## SOURCE EXTRACT

•••

Additionally, the legal effect of the undisputed facts here involves a question of statutory interpretation, specifically the meaning of terms and phrases in various provisions of the Code. Questions of statutory interpretation are reviewed de novo. In re J.L., 236 Ill. 2d 329, 339-40 (2010). The primary objective in construing a statute is to give effect to the intent of the legislature. Id. at 339. The most reliable indicator of legislative intent is the statutory language itself, which must be given its plain and ordinary meaning. Id.
The statutory construction issues inform the ultimate issue here, which is whether the Secretary was justified in refusing to comply with the trial court's order to issue Damkroger a MDDP. A party cannot be held in contempt of court for failing to comply with a court order if the party had a "valid excuse" for not complying. Barile, 385 Ill. App. 3d at 759. There is excusable noncompliance where the party, through no fault of his own, is unable to comply with the court order. In re Marriage of Tatham, 293 Ill. App. 3d 471, 482 (1997). Damkroger does not dispute that, if she was not a "first offender" when she was arrested on July 17, 2009, in case number 09-DT-408, the Secretary had a "valid excuse" for refusing to issue her a MDDP.

•••

## EXTRACTED INFORMATION

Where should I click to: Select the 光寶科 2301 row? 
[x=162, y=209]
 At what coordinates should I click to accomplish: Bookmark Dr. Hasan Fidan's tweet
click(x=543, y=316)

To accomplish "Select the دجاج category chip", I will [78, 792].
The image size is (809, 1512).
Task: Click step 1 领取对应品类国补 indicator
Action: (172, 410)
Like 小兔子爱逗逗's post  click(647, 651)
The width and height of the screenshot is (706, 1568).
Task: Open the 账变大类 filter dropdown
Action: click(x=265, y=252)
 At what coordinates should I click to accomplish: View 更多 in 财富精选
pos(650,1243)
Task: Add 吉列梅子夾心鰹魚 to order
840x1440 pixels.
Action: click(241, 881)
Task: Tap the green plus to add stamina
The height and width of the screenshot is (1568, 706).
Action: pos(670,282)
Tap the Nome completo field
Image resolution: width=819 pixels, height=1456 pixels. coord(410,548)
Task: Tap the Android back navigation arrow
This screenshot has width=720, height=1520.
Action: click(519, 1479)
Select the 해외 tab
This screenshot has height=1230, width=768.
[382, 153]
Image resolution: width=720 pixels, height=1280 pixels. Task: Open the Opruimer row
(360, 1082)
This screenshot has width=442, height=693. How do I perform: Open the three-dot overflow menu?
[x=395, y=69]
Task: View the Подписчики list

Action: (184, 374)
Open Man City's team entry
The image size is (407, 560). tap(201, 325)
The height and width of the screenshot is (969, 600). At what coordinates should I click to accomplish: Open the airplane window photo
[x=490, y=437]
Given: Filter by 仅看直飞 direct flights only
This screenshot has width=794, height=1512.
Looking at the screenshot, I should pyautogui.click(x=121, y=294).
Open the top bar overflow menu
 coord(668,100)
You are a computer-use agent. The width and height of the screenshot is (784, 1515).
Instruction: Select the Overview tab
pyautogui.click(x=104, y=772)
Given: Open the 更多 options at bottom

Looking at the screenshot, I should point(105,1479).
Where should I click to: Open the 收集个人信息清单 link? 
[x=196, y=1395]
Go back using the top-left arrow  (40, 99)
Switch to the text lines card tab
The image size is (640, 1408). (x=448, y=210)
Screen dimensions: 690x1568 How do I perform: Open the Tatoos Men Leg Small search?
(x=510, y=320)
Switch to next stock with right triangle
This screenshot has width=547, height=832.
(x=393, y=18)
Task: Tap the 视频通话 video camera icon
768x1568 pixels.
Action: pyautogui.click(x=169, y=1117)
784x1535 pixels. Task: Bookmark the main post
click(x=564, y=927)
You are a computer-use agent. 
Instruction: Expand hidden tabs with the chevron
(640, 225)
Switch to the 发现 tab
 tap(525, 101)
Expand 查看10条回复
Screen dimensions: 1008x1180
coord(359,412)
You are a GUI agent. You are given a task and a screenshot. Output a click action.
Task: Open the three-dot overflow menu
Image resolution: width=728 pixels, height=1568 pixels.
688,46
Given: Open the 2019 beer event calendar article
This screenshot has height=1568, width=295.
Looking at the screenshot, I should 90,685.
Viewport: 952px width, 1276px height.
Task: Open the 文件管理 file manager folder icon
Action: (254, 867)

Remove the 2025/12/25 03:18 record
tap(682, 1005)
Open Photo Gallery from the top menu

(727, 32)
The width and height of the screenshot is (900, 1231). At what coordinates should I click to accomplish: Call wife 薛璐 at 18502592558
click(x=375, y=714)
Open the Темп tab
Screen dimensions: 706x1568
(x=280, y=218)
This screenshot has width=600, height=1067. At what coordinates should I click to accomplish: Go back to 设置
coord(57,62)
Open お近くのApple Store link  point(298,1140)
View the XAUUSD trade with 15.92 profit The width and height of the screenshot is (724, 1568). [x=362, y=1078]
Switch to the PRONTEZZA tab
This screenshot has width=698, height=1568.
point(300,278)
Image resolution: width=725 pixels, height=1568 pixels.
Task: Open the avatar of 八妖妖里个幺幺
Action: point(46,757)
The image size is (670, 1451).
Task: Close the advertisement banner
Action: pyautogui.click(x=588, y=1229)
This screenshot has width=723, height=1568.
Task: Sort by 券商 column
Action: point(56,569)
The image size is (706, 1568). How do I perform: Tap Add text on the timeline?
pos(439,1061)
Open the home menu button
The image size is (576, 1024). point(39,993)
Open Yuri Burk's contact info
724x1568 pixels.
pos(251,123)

•••

## REQUIRED ACTIONS
1: Summarize the legal excerpt in two sentences.
2: Reproduce word for word everything in the legal excerpt from "Additionally, the legal" down to "ordinary meaning. Id.".

## OUTPUTS
1: The legal effect of the undisputed facts depends on interpreting terms in the Code, which is reviewed de novo and aims to carry out the legislature's intent, best shown by the statute's plain and ordinary language. That interpretation bears on whether the Secretary was justified in refusing the trial court's order to issue Damkroger a MDDP, since a party with a valid excuse, such as being unable to comply through no fault of its own, cannot be held in contempt, and Damkroger does not dispute that the Secretary had such an excuse if she was not a "first offender" when arrested on July 17, 2009.

2:
Additionally, the legal effect of the undisputed facts here involves a question of statutory interpretation, specifically the meaning of terms and phrases in various provisions of the Code. Questions of statutory interpretation are reviewed de novo. In re J.L., 236 Ill. 2d 329, 339-40 (2010). The primary objective in construing a statute is to give effect to the intent of the legislature. Id. at 339. The most reliable indicator of legislative intent is the statutory language itself, which must be given its plain and ordinary meaning. Id.